Since pilots are flying under immense pressure, they perform breathing exercises throughout the flight and wear both a G-suit — a body suit that inflates air to maintain blood flow and pressure — and a helmet with a mask that regulates oxygen.

thunderbirds F-16
Credit: Talia Avakian

"It feels like going from a normal pressure to having a grizzly bear sit on your chest," Jason Hughes, the team’s chief master sergeant, said.

The Thunderbirds always showcase the most advanced current fighter jet at airshows, demonstrating both how precise and strong these planes can be.

Some of their go-to tricks include the High Bomb Burst and the Sneak Pass. The High Bomb Burst is when when the jets go up in the air, break in different directions, turn upside down towards the ground, and start accelerating at speeds of roughly 400 miles per hour before flying towards one another.

f-16 in the air
Credit: Courtesy of Sgt. Christopher Boitz/U.S.A.F. Thunderbirds

“Trust is tremendous with this one because we all have to be at certain altitudes to avoid hitting one another, and we typically miss each other by just about 30 feet,” Bodenheimer told T+L.

The Sneak Pass is when a solo jet flies around the corner of the crowd line at about 500 miles per hour, surprising the audience.

Aside from the adrenaline-pumping experience of performing harrowing tricks in a jet, the Thunderbirds get to experience something else most don't: incredible bird's eye views of places rarely seen from above. They get this opportunity because the team can fly into FAA restricted airspace like over NASA's launch pads and historic buildings in Florida's Cape Canaveral as seen in the video above.

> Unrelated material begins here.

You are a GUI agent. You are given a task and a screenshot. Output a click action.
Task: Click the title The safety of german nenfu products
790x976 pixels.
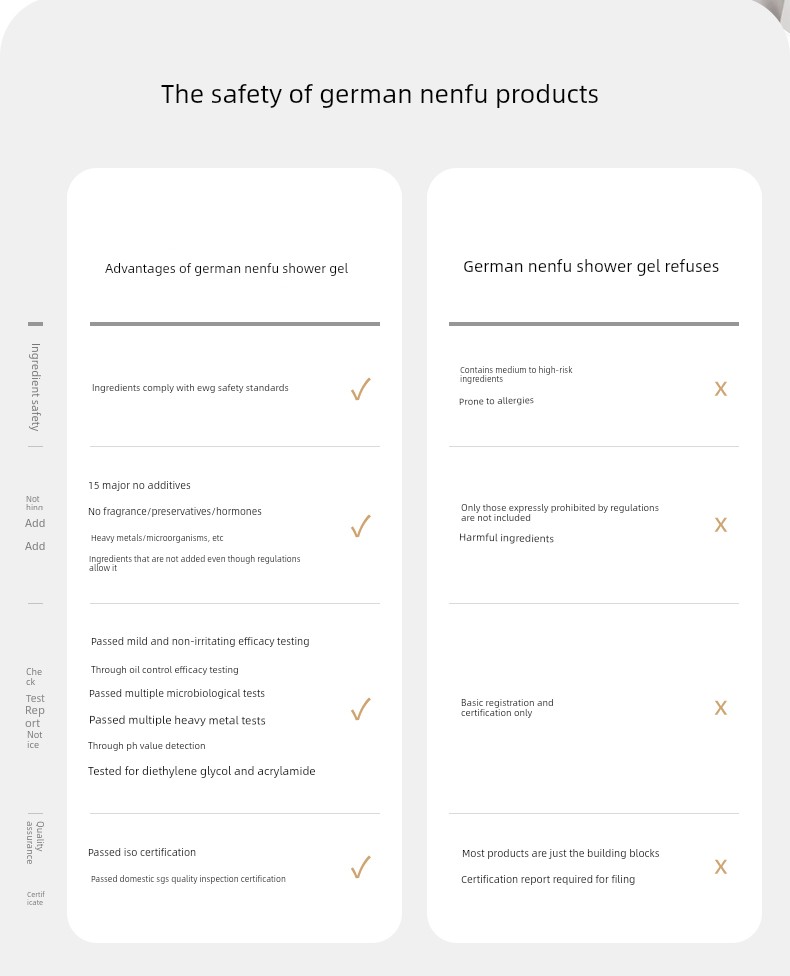380,95

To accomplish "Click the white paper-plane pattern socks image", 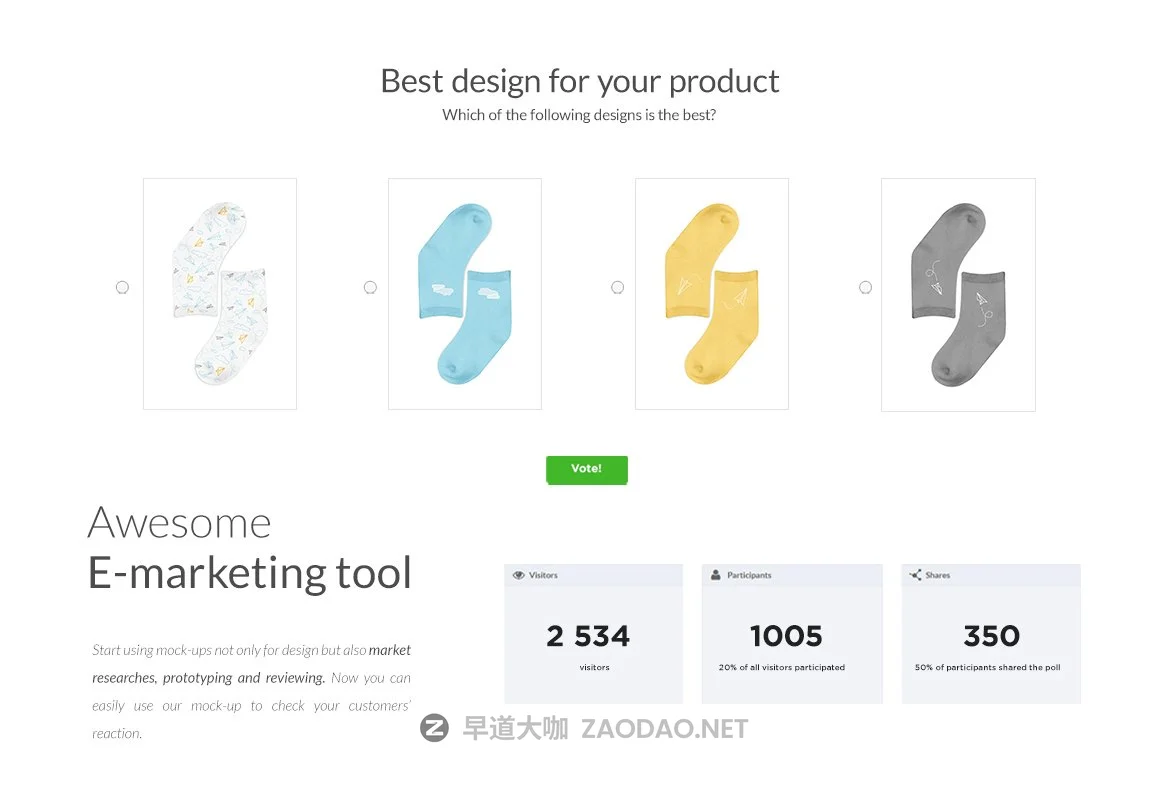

On the flight in the video, Erik Gonsalves, the team’s advanced pilot, and Hughes were able to see lush greenery from the Merritt Island National Wildlife Refuge, which spans some 140,000 acres in the area.

They also caught Nasa's Vehicle Assembly Building which is so big that former launch director, Mike Leinbach, of the Kennedy Space Center said it even has its own weather.

Vehicle Assembly Building
Credit: Talia Avakian

Seeing details like the burn marks that remain from former launches was a humbling experience for the duo.

“There's so much history on this coastline, and I just remember thinking in my head that this is where space shuttles used to land and that everything was pioneered right from this airspace,” Hughes told T+L. “It’s something I’ll never forget.”

They also get some stellar views of the crowd from above.

“I love seeing the mountains that stretch on and on, but at beach shows, when you look down and see the landscape of beaches and know you’re putting a smile on uncountable amounts of people as they stretch up and down the shore line is just incredible,” he said.

singular f-16 copy
Credit: Talia Avakian

The Thunderbirds typically do around 75 shows per year, which are free to attend if you want to catch their maneuvers in person. They also participate in school, hospital, and veteran's home visits throughout the year.